Chinese Influence on Fashion in the West
Perhaps the most copied and modified Chinese garment in the world of Western fashion, both in terms of Haute Couture and the high street is the qipao or cheongsam. Traditionally a loose garment that covered the body from head to foot, it underwent a transformation in early 20th Century Shanghai, think Susie Wong, and became a figure hugging dress quickly adopted by upper class women in China at the time. The West was quick to assimilate the cheongsam into fashion and with its mandarin collar and side split skirt, it was an enduring hit. One of the most beautiful examples of the qipao or cheongsam in couture was the John Galliano version for Christian Dior in the Fall 1997 collection, a stunning black silk creation with fur lined cuffs and a pearl embroidered collar.

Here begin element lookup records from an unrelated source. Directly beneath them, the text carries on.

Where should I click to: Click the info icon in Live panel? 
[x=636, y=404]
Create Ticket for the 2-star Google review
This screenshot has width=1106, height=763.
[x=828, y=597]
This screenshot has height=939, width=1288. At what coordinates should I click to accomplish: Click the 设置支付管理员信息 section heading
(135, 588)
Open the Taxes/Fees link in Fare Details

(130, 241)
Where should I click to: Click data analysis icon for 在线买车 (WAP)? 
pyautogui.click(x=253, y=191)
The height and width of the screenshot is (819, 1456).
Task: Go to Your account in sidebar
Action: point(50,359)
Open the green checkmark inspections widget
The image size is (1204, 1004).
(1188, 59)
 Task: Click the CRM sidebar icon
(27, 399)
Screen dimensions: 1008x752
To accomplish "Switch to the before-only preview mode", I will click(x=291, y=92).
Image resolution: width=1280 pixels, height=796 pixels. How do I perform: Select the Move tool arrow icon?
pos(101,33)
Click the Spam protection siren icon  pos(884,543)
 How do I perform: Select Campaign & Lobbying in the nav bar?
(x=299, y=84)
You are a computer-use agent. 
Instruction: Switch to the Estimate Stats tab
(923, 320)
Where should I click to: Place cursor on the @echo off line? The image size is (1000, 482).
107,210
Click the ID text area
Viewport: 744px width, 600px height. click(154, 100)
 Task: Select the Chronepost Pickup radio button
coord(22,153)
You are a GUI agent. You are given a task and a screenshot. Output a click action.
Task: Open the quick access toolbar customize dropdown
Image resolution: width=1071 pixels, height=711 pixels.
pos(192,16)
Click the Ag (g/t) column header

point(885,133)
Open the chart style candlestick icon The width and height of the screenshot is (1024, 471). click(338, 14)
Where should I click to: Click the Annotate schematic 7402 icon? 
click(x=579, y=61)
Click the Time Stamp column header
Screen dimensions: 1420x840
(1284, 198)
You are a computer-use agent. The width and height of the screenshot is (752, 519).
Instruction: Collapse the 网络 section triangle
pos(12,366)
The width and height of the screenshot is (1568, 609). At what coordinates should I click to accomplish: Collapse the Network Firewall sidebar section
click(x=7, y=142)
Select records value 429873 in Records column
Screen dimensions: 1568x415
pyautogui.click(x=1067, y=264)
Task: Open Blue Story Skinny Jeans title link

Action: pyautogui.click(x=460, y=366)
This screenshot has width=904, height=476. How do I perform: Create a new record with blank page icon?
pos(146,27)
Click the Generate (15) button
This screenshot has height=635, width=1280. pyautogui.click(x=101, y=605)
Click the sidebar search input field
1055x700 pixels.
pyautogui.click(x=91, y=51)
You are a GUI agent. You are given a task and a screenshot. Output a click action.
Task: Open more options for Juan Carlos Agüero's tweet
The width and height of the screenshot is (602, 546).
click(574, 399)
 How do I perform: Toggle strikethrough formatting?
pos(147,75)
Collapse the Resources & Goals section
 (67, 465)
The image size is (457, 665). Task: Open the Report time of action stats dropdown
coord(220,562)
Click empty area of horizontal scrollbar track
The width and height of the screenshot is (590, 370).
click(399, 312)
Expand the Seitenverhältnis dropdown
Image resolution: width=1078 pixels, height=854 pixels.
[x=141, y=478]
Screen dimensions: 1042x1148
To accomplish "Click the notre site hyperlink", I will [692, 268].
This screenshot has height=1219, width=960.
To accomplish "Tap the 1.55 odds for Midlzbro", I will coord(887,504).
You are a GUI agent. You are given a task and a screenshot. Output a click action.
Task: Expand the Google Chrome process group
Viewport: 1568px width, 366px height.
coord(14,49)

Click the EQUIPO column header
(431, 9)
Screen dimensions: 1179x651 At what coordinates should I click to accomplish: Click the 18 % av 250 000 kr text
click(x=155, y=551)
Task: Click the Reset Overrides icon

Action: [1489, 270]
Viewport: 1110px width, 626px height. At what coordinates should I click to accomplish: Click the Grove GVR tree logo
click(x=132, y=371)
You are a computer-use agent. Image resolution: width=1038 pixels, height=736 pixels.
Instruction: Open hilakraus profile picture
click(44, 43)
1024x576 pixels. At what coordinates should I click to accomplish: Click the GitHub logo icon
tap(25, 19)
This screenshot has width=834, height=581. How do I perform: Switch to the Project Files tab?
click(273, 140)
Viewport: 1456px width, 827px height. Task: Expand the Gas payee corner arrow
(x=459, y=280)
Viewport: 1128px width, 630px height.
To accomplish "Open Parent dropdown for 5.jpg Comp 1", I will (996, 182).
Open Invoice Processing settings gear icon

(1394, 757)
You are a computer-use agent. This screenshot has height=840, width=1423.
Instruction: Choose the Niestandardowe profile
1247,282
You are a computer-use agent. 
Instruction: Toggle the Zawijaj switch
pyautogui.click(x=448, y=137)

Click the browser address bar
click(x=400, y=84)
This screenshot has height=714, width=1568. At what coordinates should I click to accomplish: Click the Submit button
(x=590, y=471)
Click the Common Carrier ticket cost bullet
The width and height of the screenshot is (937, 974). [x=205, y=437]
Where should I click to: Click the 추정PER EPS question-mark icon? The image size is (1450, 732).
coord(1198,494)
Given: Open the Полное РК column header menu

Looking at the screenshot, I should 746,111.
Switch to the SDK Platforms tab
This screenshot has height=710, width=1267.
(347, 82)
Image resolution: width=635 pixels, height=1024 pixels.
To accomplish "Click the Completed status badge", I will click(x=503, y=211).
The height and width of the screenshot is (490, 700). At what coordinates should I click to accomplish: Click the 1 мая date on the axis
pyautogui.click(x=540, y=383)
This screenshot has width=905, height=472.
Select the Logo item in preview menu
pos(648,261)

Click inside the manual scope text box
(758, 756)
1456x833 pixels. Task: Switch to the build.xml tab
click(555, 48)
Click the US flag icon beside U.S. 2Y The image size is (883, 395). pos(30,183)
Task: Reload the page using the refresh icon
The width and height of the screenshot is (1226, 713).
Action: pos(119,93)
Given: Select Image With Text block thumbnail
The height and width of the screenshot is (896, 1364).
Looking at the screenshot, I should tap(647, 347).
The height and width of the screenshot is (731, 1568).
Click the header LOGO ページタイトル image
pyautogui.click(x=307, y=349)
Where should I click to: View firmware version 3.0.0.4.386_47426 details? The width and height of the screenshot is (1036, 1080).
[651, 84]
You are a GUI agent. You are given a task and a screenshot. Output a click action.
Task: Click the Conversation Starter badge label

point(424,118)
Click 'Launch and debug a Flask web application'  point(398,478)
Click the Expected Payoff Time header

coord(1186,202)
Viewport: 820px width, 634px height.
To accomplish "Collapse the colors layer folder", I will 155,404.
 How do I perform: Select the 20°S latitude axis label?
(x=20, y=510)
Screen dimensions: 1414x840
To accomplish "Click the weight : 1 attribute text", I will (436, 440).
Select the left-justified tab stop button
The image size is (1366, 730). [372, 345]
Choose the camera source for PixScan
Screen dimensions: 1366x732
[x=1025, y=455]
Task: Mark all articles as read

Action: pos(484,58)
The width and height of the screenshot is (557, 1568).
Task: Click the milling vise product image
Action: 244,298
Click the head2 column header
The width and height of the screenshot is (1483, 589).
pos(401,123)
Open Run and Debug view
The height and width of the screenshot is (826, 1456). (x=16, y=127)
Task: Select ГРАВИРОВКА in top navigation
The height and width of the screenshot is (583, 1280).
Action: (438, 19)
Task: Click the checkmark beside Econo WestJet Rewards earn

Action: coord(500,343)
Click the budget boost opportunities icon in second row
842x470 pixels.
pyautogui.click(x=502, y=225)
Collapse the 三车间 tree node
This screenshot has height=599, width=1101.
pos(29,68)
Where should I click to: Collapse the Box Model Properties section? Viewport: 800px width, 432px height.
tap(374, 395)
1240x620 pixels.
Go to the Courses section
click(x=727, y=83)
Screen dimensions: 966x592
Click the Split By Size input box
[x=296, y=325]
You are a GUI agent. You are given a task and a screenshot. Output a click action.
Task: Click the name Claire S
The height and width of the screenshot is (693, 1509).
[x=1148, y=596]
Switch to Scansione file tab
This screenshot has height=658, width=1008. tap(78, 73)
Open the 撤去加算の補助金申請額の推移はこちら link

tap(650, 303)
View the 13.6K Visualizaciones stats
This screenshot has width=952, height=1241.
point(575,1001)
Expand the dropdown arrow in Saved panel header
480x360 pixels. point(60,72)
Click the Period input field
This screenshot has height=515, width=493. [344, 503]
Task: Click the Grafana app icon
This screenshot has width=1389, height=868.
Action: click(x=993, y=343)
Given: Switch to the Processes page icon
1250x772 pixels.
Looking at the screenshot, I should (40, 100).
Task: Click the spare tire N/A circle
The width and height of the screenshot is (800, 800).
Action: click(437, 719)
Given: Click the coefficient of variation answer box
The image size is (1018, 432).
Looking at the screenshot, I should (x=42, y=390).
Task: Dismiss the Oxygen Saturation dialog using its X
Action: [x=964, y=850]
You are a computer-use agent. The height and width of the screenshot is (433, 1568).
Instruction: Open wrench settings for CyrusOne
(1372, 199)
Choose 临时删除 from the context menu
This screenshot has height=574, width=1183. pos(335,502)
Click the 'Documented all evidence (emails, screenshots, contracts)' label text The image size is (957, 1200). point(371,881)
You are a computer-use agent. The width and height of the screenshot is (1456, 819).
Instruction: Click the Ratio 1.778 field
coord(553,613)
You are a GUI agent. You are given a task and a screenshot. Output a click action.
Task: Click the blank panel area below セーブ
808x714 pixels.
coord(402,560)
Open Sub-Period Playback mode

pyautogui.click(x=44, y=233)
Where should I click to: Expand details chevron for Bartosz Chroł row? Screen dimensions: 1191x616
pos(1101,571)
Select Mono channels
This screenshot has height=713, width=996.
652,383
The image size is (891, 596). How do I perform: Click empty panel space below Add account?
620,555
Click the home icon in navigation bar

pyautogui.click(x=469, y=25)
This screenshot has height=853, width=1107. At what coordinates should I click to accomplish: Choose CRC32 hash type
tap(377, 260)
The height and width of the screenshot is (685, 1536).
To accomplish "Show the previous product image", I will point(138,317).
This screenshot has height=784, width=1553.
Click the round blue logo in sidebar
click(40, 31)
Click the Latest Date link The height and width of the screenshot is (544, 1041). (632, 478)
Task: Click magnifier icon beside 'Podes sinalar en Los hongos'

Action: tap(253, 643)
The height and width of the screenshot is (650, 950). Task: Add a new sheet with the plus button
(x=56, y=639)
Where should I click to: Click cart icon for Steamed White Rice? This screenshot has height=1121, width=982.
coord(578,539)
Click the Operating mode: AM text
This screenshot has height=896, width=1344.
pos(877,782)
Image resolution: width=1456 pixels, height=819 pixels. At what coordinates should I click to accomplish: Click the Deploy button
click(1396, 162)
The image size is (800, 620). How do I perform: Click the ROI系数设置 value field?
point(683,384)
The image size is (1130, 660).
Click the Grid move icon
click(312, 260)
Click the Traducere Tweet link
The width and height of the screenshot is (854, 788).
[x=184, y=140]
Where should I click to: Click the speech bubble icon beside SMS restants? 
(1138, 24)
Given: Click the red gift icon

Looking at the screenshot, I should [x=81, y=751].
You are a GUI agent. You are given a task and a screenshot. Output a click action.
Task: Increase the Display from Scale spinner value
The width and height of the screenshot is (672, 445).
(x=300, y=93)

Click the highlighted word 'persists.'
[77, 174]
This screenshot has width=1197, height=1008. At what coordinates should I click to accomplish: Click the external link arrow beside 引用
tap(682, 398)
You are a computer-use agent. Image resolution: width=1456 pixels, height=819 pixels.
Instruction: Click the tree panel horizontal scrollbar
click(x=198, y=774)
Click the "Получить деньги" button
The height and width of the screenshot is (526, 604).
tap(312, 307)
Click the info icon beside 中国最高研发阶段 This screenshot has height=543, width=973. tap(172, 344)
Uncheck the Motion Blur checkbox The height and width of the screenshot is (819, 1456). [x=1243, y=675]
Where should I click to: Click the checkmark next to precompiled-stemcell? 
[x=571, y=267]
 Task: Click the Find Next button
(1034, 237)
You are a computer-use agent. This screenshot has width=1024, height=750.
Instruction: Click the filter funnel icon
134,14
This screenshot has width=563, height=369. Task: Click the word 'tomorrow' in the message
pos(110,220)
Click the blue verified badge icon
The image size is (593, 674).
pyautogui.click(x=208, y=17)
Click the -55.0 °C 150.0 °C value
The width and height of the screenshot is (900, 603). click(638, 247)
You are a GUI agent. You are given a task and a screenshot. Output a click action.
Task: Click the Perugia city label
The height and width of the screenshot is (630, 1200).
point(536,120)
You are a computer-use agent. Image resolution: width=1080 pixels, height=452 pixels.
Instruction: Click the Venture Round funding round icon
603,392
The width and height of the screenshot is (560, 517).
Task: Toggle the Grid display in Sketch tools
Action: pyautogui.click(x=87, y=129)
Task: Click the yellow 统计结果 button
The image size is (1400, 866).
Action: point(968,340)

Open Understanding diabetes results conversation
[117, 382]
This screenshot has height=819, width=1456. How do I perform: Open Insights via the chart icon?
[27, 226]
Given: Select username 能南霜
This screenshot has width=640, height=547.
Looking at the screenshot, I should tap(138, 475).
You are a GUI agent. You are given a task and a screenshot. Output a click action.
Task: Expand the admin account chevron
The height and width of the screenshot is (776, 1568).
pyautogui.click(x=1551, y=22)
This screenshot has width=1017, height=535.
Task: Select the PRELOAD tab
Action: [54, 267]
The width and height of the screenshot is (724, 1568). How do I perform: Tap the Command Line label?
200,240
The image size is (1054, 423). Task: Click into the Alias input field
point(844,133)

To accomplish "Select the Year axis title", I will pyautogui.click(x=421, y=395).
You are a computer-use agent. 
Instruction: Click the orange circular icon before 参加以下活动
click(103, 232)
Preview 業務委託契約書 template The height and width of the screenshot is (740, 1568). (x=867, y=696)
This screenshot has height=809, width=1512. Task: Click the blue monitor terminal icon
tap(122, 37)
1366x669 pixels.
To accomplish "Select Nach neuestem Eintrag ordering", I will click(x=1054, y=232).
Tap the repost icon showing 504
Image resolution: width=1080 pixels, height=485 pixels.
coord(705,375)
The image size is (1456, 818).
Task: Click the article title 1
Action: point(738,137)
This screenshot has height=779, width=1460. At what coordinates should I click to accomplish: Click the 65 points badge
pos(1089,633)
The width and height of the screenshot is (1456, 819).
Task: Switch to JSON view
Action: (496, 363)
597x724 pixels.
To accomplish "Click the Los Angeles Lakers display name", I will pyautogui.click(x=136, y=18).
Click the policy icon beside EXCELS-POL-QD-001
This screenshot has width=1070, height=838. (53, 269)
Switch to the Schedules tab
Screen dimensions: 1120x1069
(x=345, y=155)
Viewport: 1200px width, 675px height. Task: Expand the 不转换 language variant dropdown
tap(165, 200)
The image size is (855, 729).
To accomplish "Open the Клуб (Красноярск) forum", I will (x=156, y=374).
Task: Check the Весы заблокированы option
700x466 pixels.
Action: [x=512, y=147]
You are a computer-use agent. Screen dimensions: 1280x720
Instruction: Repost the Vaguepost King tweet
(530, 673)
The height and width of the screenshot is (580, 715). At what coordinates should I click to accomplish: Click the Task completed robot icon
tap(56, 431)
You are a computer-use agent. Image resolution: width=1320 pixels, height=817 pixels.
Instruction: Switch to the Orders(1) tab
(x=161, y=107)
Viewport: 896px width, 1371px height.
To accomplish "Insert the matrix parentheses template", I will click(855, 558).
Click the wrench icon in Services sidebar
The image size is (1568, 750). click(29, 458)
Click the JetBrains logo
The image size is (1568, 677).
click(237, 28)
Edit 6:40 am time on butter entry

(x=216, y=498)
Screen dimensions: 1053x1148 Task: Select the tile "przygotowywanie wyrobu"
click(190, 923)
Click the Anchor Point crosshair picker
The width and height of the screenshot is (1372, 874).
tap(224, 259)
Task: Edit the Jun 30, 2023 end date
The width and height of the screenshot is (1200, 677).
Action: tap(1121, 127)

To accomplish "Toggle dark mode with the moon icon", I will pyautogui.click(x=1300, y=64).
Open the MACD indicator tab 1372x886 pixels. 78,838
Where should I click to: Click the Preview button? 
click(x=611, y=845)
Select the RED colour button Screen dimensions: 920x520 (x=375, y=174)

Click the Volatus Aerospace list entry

Other Chinese Dress Adopted by Fashion
Another traditional Chinese garment which was to be a massive influence on Western fashion, is the hanfu dress. Often wrongly referred to as kimono, the hanfu dress is a silk robe with wide sleeves and a wide belted waist, traditionally the accepted dress during the time of the Han Dynasty. Western fashion modified the hanfu dress and it quickly gained popularity as a robe or lingerie item. However, not all designers chose to keep this look for the boudoir. Who can forget Jennifer Lopez in Versace’s green hanfu inspired dress at the 42nd Grammy Awards in 2000? A stunning creation with its bamboo print and studded with citrines, this dress went on to become one of Versace’s most iconic, making the stamp of China on Western fashion much more than a passing fancy. The Mao Suit or Zhongshan Suit should also be mentioned. This simple garment was the Chinese equivalent of a Western business suit, though worn by both sexes during the communist era. Designers in the West have since shown it in many forms.
Lastly, don’t forget the motifs such as lotus flowers and cherry blossom, often used in embroidery or beadwork in Western fashion. Wide belts traditionally part of hanfu dress, are now a great favourite as an accessory. The Mandarin collar or the fan, and many more. Chinese style is here to stay.